--- Task objective ---
One number is the whole answer: the tally of lines in the records below that contain "checkbox".

(Data for the task begins)

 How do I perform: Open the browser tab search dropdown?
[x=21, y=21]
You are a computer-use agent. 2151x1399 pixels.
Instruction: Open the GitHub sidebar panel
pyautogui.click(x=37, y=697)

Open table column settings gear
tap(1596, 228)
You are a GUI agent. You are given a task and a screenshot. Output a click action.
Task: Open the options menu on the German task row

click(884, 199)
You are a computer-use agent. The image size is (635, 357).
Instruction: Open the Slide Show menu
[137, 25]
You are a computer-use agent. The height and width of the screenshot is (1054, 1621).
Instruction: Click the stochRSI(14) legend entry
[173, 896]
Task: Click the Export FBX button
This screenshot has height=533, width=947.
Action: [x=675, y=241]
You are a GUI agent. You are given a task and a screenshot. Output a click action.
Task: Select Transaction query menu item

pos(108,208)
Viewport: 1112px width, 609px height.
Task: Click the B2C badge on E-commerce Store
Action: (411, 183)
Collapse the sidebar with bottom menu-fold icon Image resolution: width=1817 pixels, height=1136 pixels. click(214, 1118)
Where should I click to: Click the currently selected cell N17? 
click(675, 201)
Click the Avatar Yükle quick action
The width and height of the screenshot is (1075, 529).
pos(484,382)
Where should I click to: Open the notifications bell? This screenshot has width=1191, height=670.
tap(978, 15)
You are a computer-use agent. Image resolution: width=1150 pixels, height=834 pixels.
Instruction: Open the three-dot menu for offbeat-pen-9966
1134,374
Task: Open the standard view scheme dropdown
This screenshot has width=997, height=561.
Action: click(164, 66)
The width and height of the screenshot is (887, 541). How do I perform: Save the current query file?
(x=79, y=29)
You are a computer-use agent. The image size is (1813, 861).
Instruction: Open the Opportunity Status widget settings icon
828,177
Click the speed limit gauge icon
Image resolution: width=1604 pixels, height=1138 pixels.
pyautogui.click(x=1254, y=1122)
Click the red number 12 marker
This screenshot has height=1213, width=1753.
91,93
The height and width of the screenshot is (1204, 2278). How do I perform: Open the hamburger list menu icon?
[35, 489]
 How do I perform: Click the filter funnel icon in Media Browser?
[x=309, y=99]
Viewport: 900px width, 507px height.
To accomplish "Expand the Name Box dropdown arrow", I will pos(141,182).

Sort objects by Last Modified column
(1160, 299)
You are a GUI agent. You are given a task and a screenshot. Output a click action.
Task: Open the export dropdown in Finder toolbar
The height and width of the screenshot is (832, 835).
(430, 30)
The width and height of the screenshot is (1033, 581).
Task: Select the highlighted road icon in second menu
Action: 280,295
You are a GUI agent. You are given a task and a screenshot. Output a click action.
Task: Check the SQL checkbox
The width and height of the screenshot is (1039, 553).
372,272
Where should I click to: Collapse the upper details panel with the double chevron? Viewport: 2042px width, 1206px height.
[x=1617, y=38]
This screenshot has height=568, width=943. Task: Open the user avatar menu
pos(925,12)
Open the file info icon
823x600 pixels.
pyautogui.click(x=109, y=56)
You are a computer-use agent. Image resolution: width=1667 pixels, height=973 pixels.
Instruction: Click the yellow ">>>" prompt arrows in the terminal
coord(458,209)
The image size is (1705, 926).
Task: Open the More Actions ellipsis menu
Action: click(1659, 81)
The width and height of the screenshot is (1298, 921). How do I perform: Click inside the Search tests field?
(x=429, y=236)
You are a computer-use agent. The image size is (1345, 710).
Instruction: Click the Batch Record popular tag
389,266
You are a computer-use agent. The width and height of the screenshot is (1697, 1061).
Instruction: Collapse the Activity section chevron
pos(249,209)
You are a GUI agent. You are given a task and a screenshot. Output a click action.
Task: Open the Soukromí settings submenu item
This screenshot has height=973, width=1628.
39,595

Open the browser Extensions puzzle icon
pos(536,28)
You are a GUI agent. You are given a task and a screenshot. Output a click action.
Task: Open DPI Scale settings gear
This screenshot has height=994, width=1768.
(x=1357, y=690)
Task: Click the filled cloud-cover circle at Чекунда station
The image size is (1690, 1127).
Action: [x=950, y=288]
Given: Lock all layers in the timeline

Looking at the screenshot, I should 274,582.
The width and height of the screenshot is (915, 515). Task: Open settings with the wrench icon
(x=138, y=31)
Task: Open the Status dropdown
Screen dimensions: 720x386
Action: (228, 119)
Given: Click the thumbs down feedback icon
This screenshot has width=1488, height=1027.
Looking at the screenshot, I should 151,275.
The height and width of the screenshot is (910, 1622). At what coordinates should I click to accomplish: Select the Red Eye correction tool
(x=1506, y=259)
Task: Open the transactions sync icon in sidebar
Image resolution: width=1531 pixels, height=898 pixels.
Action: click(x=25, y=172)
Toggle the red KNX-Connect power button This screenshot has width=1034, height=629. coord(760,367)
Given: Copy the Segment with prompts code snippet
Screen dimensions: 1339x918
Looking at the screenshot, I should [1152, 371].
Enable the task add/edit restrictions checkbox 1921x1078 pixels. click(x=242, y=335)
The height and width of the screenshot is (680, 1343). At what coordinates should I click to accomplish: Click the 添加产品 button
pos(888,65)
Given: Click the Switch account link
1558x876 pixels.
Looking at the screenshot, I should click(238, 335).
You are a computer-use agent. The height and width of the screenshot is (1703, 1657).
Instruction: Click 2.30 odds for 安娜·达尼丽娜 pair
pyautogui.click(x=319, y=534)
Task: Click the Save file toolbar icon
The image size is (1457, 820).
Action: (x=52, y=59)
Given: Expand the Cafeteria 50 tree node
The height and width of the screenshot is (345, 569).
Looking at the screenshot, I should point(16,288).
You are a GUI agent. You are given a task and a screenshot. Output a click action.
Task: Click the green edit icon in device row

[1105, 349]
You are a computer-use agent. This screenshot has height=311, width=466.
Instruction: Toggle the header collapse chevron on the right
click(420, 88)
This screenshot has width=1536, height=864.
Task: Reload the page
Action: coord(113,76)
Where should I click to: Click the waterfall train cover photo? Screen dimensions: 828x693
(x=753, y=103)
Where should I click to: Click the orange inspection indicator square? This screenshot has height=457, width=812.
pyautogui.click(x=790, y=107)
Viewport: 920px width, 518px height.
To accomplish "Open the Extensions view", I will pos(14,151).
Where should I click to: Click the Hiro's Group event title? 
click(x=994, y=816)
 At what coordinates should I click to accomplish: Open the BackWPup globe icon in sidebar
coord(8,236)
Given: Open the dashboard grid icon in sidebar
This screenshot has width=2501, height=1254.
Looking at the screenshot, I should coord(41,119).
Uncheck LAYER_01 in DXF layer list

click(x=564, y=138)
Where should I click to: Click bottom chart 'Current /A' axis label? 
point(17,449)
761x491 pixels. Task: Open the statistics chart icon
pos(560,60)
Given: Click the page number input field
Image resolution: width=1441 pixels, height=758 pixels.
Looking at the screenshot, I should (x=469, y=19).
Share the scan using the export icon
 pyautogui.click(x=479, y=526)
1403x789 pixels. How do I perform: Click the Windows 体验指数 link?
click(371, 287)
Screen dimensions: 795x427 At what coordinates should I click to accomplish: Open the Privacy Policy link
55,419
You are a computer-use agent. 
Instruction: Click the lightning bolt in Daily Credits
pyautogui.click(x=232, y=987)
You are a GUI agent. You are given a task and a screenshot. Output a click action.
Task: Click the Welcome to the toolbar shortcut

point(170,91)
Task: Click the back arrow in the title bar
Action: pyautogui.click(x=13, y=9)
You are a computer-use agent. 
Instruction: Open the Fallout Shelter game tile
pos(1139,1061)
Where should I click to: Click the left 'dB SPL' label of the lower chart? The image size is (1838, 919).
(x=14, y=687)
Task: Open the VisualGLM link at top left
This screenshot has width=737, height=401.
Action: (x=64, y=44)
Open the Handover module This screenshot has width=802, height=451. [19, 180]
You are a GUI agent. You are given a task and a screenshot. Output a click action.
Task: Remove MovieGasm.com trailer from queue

(Data for the task ends)

--- Output of the task ---
2